According to Politico, Joe Lieberman, the current senior senator from Connecticut, will tomorrow become the third senator who would have had to run for re-election in the 2012 cycle but instead is choosing to retire.

Lieberman, or Holy Joe as he is sometimes known, has had an interesting ride during his tenure in the Senate. For his first decade or so, he was a typical liberal Democratic vote. Then came Monica/Clinton; Lieberman became conspicuous for his attacks on Bill Clinton’s lack of morals. Obviously, this attitude resonated with much of the American people.

Joey then parlayed this into a Vice-Presidential nomination in 2000. Many observers believed that Gore nominated him solely because of his vote-getting capacity in South Florida. This, if true, turned out to be ironic, since Lieberman in effect conceded the Florida recount, much to the relief of a nation that feared putting him only one heartbeat from the presidency.

Then Joey spent the rest of the decade in the Senate threatening war upon virtually every Islamic nation (with the possible exception of Indonesia). When Democratic voters rejected him in the 2006 primary, Lieberman gathered all of his Dem allies among labor unions and his fellow senators to campaign for him and send him money, as opposed to the nominee from their own party. After he won that race, Lieberman rewarded their loyalty by campaigning for the Republican presidential candidate in 2008, John McCain. It is likely that this was because they made up 2 of the 3 amigos (along with Lindsey Graham) in the Senate who relentlessly call for an endless supply of American troops into whatever nation will take them.

Lieberman may well be historically recalled as the standard-bearer for disloyalty (or at least a close second to Arlen (the Human Yo-Yo) Spector.
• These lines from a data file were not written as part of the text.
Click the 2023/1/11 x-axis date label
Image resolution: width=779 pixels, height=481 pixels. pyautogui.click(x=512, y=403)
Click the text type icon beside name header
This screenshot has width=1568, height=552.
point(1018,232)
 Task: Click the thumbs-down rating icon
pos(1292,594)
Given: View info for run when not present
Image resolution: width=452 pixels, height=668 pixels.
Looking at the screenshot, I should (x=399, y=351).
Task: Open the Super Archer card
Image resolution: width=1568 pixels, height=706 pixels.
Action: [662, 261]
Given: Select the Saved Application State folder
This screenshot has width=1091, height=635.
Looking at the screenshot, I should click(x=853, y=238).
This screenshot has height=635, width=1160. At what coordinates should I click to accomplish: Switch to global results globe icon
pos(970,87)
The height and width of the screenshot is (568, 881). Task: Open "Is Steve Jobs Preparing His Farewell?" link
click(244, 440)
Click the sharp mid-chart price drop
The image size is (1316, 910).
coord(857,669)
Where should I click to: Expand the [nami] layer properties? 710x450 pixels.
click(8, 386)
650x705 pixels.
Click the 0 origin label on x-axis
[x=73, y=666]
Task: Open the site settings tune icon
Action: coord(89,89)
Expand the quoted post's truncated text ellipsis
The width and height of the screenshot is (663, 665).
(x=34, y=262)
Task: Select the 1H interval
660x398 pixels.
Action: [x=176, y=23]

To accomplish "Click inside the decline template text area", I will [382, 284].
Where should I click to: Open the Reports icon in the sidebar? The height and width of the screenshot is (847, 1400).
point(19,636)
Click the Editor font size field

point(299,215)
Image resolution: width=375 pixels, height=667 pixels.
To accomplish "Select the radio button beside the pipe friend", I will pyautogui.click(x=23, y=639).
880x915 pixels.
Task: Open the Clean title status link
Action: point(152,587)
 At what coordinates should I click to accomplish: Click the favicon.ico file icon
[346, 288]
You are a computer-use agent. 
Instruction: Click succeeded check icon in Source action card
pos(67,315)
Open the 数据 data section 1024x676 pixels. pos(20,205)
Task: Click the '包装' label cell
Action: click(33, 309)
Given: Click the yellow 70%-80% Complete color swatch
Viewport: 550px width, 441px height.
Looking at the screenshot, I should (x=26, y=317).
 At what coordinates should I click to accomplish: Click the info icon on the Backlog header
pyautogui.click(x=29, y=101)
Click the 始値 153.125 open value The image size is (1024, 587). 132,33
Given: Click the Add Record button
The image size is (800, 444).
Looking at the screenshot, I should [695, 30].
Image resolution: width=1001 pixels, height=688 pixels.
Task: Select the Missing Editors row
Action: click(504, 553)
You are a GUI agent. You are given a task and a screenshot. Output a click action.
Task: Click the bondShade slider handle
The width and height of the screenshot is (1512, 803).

Although he is claiming that this decision to retire had nothing to do with politics, it is worth noting that his current popularity among Democrats is at 24%, and his overall popularity is at 34% among voters in Connecticut.

A refreshing sign is that, at this time last year, Connecticut had two of the more disreputable members of the Senate representing them; now they will soon both be gone.